→ Directions for this task
Take each line of the material that includes "computer" and copy it.

→ Records
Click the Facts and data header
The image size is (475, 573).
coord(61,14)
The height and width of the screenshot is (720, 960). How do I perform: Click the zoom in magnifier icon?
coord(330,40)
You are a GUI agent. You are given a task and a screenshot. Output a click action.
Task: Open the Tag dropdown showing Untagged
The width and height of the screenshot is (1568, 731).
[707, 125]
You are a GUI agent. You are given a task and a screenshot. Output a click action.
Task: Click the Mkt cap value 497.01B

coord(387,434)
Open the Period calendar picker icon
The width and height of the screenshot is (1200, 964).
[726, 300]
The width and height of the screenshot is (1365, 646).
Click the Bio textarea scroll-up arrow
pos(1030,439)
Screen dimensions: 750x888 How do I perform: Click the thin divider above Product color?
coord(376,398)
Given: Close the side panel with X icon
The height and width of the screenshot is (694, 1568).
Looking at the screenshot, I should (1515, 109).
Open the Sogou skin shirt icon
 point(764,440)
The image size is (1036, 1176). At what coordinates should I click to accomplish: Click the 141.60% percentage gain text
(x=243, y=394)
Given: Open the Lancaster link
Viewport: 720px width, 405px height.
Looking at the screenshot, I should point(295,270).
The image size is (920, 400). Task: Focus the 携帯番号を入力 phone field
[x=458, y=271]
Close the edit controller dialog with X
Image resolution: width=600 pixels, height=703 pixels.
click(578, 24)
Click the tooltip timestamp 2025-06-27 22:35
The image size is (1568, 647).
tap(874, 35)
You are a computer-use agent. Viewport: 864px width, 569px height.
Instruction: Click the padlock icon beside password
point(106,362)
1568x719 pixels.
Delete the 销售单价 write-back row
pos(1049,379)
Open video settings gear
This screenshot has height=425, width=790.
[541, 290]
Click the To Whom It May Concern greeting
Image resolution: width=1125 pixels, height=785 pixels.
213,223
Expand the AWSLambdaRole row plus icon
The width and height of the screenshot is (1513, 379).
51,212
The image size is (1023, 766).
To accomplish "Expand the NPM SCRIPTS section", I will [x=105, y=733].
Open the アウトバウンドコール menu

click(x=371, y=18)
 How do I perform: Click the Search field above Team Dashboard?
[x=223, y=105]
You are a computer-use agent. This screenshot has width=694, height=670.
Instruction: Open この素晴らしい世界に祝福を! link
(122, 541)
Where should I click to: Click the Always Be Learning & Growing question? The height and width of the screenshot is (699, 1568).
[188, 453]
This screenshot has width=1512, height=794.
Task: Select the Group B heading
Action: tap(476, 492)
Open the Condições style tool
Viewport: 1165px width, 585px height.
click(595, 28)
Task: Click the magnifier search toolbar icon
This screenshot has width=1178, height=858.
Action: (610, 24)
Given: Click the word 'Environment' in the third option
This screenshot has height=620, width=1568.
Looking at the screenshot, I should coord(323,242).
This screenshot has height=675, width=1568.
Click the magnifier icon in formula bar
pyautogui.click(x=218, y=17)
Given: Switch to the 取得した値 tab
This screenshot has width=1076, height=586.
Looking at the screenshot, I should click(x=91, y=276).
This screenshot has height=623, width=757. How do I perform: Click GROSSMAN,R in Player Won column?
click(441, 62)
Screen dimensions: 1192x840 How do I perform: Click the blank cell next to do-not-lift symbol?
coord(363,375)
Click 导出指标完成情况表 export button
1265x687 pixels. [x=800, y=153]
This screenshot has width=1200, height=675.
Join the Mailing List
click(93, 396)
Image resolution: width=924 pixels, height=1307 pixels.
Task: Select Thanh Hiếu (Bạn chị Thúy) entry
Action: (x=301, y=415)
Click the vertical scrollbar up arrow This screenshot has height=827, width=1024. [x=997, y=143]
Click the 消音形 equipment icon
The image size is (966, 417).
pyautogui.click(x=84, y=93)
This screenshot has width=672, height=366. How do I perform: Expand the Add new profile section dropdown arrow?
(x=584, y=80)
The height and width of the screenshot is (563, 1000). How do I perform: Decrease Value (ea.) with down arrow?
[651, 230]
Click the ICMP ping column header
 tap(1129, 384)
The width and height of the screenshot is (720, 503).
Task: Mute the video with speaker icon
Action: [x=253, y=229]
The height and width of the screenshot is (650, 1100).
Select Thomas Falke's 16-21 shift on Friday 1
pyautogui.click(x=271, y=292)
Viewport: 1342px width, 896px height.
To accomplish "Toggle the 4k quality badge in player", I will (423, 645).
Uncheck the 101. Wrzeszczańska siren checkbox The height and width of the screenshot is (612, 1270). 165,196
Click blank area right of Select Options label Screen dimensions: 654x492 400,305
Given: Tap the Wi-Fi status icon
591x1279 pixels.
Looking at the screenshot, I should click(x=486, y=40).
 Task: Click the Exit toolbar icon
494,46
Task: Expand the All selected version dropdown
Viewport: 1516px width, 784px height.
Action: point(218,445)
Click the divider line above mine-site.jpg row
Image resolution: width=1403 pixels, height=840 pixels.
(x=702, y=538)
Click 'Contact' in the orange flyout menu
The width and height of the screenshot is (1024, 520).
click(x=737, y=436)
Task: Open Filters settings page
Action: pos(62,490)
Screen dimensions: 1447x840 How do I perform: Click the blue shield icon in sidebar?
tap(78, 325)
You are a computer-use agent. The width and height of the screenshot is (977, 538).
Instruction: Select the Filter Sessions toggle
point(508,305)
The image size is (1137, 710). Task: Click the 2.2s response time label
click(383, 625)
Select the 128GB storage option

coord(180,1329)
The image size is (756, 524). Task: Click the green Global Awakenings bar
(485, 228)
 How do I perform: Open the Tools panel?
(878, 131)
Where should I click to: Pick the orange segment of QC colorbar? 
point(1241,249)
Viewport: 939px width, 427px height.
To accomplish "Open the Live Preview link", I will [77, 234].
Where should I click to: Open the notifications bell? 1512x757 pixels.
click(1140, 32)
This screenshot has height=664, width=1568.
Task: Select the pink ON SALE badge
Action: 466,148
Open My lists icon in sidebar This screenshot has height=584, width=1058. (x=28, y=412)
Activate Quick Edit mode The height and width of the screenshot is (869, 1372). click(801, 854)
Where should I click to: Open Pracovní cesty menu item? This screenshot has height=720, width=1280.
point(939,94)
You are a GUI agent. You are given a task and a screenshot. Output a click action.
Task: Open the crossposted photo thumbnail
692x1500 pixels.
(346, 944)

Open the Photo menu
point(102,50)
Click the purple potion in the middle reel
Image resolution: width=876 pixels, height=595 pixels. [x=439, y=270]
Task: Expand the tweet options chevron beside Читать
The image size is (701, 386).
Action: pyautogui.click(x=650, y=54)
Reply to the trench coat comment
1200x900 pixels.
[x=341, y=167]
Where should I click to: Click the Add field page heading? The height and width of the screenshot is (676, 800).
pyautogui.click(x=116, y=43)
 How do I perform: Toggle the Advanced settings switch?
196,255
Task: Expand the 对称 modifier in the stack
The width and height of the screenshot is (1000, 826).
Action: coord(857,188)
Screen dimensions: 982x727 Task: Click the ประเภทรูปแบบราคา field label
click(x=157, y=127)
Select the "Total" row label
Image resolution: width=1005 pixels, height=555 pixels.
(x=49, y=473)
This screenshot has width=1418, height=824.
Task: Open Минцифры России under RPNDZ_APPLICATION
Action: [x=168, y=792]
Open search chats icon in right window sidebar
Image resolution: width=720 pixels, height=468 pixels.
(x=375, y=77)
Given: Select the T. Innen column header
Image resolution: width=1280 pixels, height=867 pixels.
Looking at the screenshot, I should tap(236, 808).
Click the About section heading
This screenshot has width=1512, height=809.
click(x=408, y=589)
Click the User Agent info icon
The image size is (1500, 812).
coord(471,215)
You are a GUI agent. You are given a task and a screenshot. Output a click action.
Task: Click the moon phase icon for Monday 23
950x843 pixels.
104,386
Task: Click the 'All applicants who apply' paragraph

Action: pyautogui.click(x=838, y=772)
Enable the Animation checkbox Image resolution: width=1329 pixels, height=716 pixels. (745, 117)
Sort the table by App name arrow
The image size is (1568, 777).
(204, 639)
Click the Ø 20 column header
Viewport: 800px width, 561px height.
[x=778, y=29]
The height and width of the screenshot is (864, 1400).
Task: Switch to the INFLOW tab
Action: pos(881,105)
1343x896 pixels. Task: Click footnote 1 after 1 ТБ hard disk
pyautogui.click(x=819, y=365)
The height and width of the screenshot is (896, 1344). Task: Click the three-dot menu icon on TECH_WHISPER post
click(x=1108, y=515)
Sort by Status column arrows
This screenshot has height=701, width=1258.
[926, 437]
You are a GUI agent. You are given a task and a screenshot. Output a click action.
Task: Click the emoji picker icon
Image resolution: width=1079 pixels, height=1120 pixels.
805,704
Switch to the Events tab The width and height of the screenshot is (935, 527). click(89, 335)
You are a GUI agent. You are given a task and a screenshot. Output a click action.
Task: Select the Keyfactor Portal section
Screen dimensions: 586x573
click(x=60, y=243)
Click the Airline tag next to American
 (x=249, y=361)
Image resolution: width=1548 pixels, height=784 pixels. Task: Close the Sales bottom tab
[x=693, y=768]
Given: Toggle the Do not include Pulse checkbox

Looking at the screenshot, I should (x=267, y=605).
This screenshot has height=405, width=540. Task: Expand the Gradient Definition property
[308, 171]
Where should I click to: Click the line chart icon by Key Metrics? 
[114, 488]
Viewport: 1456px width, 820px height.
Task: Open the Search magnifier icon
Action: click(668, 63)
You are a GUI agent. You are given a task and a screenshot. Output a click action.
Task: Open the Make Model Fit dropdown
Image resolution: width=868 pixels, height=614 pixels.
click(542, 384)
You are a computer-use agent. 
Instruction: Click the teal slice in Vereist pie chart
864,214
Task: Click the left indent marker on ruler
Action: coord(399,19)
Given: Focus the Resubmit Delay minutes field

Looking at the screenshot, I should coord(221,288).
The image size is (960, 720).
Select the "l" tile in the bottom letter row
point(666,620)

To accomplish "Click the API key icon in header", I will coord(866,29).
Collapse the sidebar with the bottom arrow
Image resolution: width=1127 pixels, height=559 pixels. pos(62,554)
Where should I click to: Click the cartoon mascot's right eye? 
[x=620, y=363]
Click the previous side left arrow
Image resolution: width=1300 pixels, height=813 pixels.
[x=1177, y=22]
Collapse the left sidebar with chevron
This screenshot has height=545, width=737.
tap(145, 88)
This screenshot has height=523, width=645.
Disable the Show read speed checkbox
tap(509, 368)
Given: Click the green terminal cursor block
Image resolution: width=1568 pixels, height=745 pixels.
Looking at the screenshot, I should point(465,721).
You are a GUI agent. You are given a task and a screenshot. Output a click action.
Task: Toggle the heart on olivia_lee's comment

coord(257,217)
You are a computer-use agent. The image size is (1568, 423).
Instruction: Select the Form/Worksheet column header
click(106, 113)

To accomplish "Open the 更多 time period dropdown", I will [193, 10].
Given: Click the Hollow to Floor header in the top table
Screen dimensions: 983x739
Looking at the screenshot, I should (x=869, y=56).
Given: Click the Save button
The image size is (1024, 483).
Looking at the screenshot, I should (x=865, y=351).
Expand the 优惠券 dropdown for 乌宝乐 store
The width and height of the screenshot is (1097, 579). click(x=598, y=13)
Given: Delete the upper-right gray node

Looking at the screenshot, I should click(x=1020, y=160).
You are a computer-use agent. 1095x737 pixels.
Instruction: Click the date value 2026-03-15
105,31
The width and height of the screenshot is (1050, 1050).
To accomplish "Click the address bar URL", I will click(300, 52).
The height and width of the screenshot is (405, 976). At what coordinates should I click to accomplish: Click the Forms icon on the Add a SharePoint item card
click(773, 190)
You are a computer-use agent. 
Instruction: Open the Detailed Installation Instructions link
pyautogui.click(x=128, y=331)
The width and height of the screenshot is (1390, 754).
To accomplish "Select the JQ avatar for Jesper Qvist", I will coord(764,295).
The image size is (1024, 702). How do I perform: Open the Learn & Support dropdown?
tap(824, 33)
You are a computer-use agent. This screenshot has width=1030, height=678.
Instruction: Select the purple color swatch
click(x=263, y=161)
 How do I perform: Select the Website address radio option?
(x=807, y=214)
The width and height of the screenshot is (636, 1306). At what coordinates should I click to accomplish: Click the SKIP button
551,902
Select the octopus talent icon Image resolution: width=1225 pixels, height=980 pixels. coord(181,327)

→ Written answer
You are a computer-use agent. Viewport: 864px width, 569px height.
You are a computer-use agent. This screenshot has width=694, height=670.
You are a computer-use agent. The width and height of the screenshot is (977, 538).
You are a computer-use agent. 
You are a computer-use agent. The image size is (1568, 423).
You are a computer-use agent. 1095x737 pixels.
You are a computer-use agent. 
You are a computer-use agent. This screenshot has width=1030, height=678.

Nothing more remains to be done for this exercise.